Toute conceptualisation de la différence sexuelle et de la question du genre repose sur une définition du sujet bien souvent inconciliable avec les modélisations théoriques voisines : c’est ce qu’É. Marty nous démontre en nous embarquant dans l’aventure du Neutre chez les Modernes. L’auteur nous fait visiter la manière dont Barthes, Derrida et Deleuze produisent chacun une topologie propre à un sujet de leur théorie.

Idéologie et théorie

Il faut donc souligner, pour conclure, que la division qui définit le sujet de la psychanalyse n’est pas la forclusion qui produit le sujet butlerien. Un effet essentiel de cette conceptualisation du genre par Judith Butler a été la multiplication des identités, non plus seulement relatives au choix d’objets mais à la construction de genre que le sujet performe dans l’espace social. Ces outils d’auto-défense qui accompagnent la fabrication de soi seraient, selon la lecture de l’auteur, associés à une idéologie néolibérale qui n’aurait aucun mal à se caler sur la logique entrepreneuriale du capitalisme contemporain. Le 4 avril 2021, dans l’émission de Marc Weitzmann sur France-Culture, É. Marty soulignait que « la théorie n’est jamais libérée de l’idéologie ». La théorie de J. Butler, dont nous avons rappelé les cadres épistémologiques, notamment quant au performatif, serait associée à une idéologie néolibérale. Mais quelle idéologie sous-tend Le Sexe des Modernes ? Malgré la méthode rigoureuse d’historicisation des concepts et un examen approfondi de leurs enjeux conceptuels, si aucune théorie n’échappe à l’idéologie, quelle est celle qui sous-tend le maillage réalisé entre les auteurs étudiés et la lecture qui en résulte ?

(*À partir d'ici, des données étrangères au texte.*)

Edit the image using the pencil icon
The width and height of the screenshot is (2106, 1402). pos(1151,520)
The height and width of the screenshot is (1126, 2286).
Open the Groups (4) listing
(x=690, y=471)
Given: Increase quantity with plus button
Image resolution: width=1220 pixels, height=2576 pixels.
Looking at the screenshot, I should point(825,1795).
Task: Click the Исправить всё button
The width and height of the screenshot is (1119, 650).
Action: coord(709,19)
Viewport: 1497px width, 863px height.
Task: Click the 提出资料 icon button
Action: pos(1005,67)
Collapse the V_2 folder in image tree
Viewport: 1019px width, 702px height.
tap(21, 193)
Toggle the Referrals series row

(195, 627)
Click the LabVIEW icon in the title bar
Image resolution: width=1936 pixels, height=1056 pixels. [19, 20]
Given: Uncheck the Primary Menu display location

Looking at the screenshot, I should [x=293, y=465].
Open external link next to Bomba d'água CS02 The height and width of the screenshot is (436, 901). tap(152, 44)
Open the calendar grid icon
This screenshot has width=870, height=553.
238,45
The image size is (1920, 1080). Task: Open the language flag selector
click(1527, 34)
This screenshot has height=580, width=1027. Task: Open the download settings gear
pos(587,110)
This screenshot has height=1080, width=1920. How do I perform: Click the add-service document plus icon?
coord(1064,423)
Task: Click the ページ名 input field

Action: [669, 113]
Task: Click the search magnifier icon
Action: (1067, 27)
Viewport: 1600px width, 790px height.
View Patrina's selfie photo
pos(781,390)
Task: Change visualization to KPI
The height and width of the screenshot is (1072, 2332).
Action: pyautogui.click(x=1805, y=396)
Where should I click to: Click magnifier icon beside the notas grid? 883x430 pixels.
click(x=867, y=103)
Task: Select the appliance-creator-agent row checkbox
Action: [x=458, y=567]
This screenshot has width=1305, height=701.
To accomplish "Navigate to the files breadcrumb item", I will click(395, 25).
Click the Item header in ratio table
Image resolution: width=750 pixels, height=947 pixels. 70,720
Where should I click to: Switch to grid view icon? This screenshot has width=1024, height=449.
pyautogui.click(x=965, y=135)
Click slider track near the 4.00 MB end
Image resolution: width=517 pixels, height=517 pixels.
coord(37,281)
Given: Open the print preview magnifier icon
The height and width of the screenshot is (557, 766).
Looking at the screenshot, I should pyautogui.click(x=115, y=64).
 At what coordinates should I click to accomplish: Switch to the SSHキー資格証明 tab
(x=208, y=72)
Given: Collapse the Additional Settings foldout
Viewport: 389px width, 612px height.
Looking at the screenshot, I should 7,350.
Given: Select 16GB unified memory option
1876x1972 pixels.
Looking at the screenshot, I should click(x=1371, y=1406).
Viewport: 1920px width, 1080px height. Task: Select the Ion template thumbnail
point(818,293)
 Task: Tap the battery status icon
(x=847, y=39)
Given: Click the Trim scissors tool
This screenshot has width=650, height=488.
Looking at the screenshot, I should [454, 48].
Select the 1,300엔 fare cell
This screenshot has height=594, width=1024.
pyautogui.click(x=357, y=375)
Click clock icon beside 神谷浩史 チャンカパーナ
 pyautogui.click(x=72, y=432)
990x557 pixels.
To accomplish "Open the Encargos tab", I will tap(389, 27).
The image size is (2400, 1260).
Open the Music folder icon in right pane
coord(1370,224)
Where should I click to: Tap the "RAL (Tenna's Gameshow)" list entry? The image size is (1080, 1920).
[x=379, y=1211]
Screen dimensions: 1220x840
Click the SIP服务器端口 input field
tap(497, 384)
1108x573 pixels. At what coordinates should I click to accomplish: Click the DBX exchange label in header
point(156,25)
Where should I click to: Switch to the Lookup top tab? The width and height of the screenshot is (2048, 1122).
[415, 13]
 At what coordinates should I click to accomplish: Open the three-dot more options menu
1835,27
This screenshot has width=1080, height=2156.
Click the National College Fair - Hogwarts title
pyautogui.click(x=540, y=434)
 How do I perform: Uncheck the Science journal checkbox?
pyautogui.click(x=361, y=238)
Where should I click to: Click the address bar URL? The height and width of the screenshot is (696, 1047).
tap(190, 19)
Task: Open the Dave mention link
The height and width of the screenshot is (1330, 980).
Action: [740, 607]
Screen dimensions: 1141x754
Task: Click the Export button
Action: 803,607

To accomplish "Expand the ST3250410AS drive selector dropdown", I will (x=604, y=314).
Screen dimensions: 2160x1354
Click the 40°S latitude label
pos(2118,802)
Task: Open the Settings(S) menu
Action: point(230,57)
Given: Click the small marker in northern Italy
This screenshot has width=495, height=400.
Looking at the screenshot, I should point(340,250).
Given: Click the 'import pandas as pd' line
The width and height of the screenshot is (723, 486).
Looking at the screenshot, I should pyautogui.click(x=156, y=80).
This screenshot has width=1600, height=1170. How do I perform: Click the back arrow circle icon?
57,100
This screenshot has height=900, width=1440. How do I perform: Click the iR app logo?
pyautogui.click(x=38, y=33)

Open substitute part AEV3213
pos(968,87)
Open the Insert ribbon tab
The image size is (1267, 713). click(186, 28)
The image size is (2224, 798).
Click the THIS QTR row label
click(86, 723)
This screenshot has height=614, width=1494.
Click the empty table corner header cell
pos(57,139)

On peut par exemple, à ce titre, s’interroger sur l’utilisation que fait É. Marty de la théorie lacanienne : détachée de lapraxis qu’elle implique, ne vient-elle pas fournir un cadre idéologique, qui risque de se retourner contre la psychanalyse elle-même ? Faut-il dès lors lire l’ouvrage d’E. Marty comme subversion de la clinique psychanalytique se référant à l’inconscient freudien et au sujet lacanien ? A moins que l’enquête généalogique qu’il propose, en permettant une meilleure compréhension des termes épistémologiques à l’œuvre dans cette discussion, n’ouvre de nouvelles perspectives à la psychanalyse pour étayer son rapport critique à la théorie du genre…

Notes

1

Eric Marty, Le Sexe des Modernes, Pensée du Neutre et théorie du genre, Paris, Seuil, 2021.

2

Fabrice Bourlez, Queer psychanalyse. Clinique mineure et déconstruction du genre, Paris, Hermann, 2018.

3

Laurie Laufer, Qu’est-ce que le genre ?, Paris, Payot, 2014.

4

Laurie Laufer, Vers une psychanalyse émancipée. Renouer avec la subversion, Paris, La Découverte, 2022.

5

Judith Butler, Trouble dans le genre. Le féminisme et la subversion de l’identité, Paris, La Découverte, 2006.

6

Judith Butler, Ces corps qui comptent. De la matérialité et des limites discursives du « sexe », Paris, Amsterdam, 2018.

7

Éric Marty, op. cit, p. 11.

8

Judith Butler, op. cit, p. 48.

9

Ibid, p. 55.

10

Éric Marty, op. cit, p. 74.

11

Judith Butler, Ce qui fait une vie. Essai sur la violence, la guerre et le deuil, Paris, Zone éditions, 2010.

12

Fabrice Bourlez, op. cit, p. 154.

13

Jacques Lacan, « Subversion du sujet et dialectique du désir dans l’inconscient freudien », Écrits, Paris, Seuil, 1966, p. 819.

14

Jacques Lacan, Le Séminaire livre X. L’angoisse, séance du 21 novembre 1962, éd. J. A. Miller, Seuil, 2004, p. 37.

15

Jacques Lacan, Le Séminaire livre IX. L’identification, séance du 2 mai 1962.